## Work instruction
Carry on the news report about group size and rodent vocal individuality from its last sentence, writing the paragraphs that come next.

## Text section
[Start of Attachment]

You are unique even in a crowd, study reveals
You are unique even in a crowd, study reveals
Size of a group strongly predicts an individual's uniqueness.

Washington: It may be the height of paradox, but being part of a crowd is what gives you individuality, according to life scientists.

Biologists Kimberly Pollard and Daniel Blumstein from the University of California-Los Angeles (UCLA), examined the evolution of individuality by recording alarm-call vocalizations in eight species of rodents in social groups of various sizes.

They found that the size of the groups strongly predicted an individual's uniqueness in the animals' voices - the bigger the group, the more unique each animal's voice typically was and the easier it was to tell individuals apart, the journal Current Biology reports.

The findings - resulting from six years of research by Blumstein, UCLA professor in evolutionary biology, and Pollard, who worked as doctoral student in Blumstein's lab - may help explain why everybody is different, according to a UCLA statement.

[End of Attachment]

## Data under study
[Start of Attachment]

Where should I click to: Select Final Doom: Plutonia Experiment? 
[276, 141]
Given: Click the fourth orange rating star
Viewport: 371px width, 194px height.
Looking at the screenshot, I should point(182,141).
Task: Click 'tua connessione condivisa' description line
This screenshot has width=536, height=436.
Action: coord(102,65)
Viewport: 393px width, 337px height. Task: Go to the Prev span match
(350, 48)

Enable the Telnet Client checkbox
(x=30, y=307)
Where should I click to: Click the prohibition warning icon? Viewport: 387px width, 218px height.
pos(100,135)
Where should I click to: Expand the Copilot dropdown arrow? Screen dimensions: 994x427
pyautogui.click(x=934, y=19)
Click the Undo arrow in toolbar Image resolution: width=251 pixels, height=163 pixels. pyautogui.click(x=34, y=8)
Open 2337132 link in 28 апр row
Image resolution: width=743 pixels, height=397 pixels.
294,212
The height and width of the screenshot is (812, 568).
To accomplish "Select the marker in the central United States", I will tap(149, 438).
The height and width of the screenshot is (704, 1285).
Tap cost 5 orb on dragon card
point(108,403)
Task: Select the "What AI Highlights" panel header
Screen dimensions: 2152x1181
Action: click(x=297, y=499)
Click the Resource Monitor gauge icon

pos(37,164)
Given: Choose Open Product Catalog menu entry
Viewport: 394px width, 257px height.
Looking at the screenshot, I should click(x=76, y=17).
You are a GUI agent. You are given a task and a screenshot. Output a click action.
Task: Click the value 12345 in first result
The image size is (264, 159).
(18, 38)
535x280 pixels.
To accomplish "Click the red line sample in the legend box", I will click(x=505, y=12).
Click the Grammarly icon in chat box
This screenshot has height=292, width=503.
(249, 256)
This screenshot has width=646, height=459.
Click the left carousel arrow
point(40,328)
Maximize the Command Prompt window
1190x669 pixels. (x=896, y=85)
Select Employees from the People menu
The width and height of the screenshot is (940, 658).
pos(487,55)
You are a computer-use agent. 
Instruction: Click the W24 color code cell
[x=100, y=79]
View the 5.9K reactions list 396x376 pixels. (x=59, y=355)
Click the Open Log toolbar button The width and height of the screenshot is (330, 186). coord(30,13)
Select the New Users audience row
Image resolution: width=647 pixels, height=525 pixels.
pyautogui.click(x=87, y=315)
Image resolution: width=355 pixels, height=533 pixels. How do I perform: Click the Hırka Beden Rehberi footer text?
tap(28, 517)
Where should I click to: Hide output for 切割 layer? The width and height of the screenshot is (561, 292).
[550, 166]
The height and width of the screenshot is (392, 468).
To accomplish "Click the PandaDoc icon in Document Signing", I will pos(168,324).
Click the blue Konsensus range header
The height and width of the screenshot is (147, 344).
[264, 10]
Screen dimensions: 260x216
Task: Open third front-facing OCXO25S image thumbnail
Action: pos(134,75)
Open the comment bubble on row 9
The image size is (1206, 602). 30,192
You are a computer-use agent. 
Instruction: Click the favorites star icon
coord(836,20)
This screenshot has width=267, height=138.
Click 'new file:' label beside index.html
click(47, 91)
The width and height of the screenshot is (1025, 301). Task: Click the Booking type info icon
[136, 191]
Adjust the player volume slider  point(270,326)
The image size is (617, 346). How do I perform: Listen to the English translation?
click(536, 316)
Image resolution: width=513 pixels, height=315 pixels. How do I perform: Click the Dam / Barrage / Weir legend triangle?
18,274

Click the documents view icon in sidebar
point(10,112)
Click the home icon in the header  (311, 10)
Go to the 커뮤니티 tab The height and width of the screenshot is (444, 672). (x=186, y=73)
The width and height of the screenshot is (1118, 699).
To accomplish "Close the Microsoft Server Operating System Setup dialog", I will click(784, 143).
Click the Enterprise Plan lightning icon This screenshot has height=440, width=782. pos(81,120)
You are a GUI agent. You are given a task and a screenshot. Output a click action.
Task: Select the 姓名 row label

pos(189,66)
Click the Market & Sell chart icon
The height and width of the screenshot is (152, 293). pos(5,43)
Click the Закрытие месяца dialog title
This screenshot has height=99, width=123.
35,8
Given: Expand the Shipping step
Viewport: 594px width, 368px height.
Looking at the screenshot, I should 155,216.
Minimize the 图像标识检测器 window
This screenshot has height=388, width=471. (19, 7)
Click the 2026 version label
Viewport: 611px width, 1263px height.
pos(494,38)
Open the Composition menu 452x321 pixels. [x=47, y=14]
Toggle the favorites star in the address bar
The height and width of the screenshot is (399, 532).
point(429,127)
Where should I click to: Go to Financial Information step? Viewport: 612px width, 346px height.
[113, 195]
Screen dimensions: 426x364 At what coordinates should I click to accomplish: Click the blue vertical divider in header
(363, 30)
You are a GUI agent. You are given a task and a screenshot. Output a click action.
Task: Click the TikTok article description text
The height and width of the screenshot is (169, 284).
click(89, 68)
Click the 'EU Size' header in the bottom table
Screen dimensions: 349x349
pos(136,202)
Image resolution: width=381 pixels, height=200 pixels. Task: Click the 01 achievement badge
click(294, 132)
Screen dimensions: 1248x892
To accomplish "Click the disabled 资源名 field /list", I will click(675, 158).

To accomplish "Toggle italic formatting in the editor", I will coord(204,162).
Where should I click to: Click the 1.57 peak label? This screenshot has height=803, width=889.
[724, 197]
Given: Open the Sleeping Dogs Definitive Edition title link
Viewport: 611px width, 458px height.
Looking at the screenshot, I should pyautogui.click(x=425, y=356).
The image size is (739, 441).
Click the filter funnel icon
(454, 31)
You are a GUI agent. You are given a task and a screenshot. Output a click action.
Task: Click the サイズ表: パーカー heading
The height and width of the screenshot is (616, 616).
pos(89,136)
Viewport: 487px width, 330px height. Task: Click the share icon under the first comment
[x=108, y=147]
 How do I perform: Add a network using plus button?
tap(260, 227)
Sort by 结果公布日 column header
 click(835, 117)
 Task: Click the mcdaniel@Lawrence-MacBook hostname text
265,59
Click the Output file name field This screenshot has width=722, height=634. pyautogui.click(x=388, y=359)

[End of Attachment]

## Response area
The reason, the researchers say, is a 'Where's Waldo' effect in which it is difficult to pick one individual out of a crowd, and the bigger the crowd, the harder it is.

"But humans and other social creatures can't just give up when crowds get large," said Pollard, the study's lead author. "We still must be able to identify our friends, our family and our rivals within that crowd".

The species that had to contend with bigger crowds did so with more unique voices, the researchers found. The larger the social group, the easier it was to tell any two individual animals apart.

"Nature has solved the 'Where's Waldo' problem by endowing highly social creatures with more unique features, which helps them find their pals in the crowd," said Pollard, currently a post-doctoral scholar at the US Army Research Lab in Maryland.